One of the best songs ever written by the great Neil Young is the amazing Crosby, Stills, Nash and Young track, “Helpless,” which includes the line “big birds flying across the sky.” It conjures up images of herons or cranes or eagles or owls, “throwing shadows on our eyes.” It’s one of Neil’s most poetic and poignant images, and perfectly captures the feeling of being helpless.
Now, let’s look at what one misplaced apostrophe can do, and change birds to bird’s. Neil’s powerful paean to heartbreak and loneliness becomes a silly sentiment about a yellow-feathered Sesame Street character clumsily taking flight.
Such is the power of punctuation and typing. An inadvertent space can change the kindly and distinguished therapist into the menacing and sinister the rapist. An unintended “i” inserted at the right place can change a realty agent into something more mysterious and powerful, a reality agent. Leave out the letter “l” and a minor vocal inflection can turn into a deadly and life threatening vocal infection.

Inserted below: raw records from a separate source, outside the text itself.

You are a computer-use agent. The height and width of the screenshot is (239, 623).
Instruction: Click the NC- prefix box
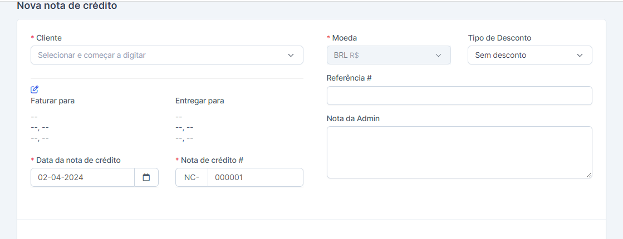(x=192, y=177)

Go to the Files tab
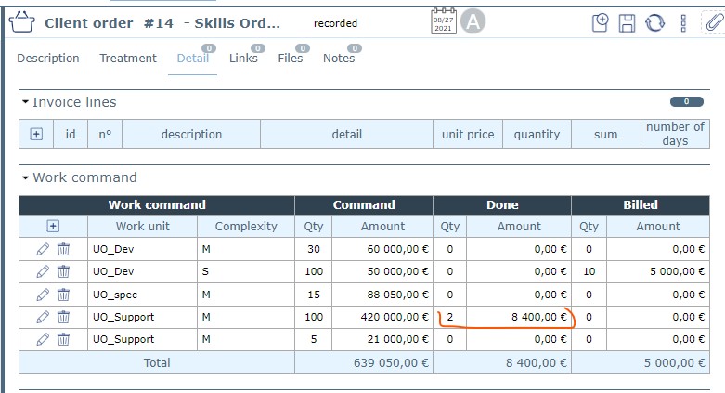pos(291,58)
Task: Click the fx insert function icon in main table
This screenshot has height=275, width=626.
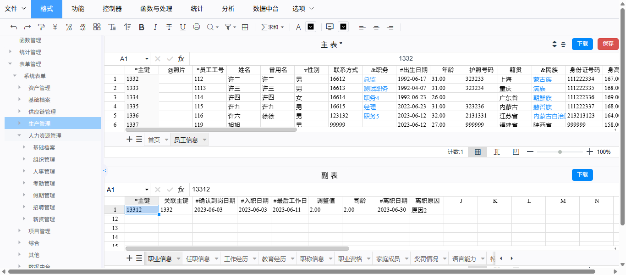Action: click(181, 59)
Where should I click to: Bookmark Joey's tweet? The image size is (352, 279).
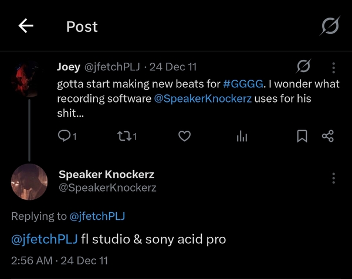tap(302, 136)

Maddening as these can be, they are but one of many reasons why I love the English language. That it has room for Ogden Nash silliness, Ernest Hemmingway efficiency, William Faulkner bombast, and so much more, is truly remarkable.
But it wasn’t these brilliant masters who first made me fall in love with language. Rather, it was one of its great butchers. Nobody could carve up the English language like my dad.
There were several categories of the mayhem he’d inflict. Among my favorites:
- Adding an extra random syllable wherever he deemed fit. Vibrate and arthritis may seem like perfectly fine words, but not for my dad – they became, instead, vi-a-brate and Arthur-ritis.
- Strangely inexplicable word choices. More than once, while deer hunting together, we’d come to a nice hill or ridge and he’d whisper to me, “This looks like a good spot. I’m going to stand here – why don’t you go out about one hundred yards or so and make a half circle around me, maybe you’ll kick something up. Don’t go too fast or too slow. Just sashay thru the brush in a big half circle.” The first time I heard this, I went home and looked up the meaning of sashay in the dictionary:
Sashay: to walk in an ostentatious yet casual manner, typically with exaggerated movements of the hips and shoulders.
Not the kind of lingo you’d expect while deer hunting with a burly truck driver. If anybody reading this happened to be in the Chippewa County forest about forty years ago and thought you saw a guy dressed in blaze orange walking though the brush in an ostentatious yet casual manner, with exaggerated movements of the hips and shoulders, you weren’t hallucinating – that’d have been yours truly.
Another favorite strange word he’d use from time to time was monkeyshines. This was used whenever I was goofing off and getting on his nerves, forcing him to say “knock off the monkeyshines.” I’d heard the word so often that at one point in my childhood I became convinced that when I grew up, I’d make my living in the tropic, illuminating primates.
- Mispronounced words: There were a number of these, but my all-time favorite was the time he was explaining a minor surgery he was scheduled for. When he got to the part about how they’d anesthetize him, he said “They’re gonna use Anastasia to knock me out.” I immediately formed images of the missing daughter of the Russian Tsar Nicholas and his wife Alexandria bonking my dad on his head with a hammer.
It’s little wonder that I grew up loving puns and playing with words.
Here are some bonus sentences I’ve written without having a story to use them in:
He’d heard of the great herds of cattle, but had no concept of them until he rode the road and saw the herdsmen who drove droves of the great beasts into town.
His shirt was wet with sweet sweat.
While he napped, she grabbed the broom and cleaned up. In other words, she swept while he slept.
It was so warm out that Fido, being a hot dog, had no appetite for a hot dog.
Horst, the singing cowboy, lost his voice. It seems that Horst grew hoarse on his horse.
She sang a hymn to him. That Jim wasn’t here when he sang his hymn to her is neither here nor there – even if he was here, she couldn’t hear what he sang to her.